Your objective –
Convert the lines below into a two-column CSV with the headers "text" and "answer". Give each one its own row, with the text and its answer each in a single quoted field and any line breaks replaced by spaces.

Rows –
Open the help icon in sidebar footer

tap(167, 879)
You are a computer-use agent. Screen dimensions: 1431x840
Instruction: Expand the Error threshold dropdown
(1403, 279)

Answer to the task –
text,answer
"Open the help icon in sidebar footer","tap(167, 879)"
"You are a computer-use agent. Screen dimensions: 1431x840 Instruction: Expand the Error threshold dropdown","(1403, 279)"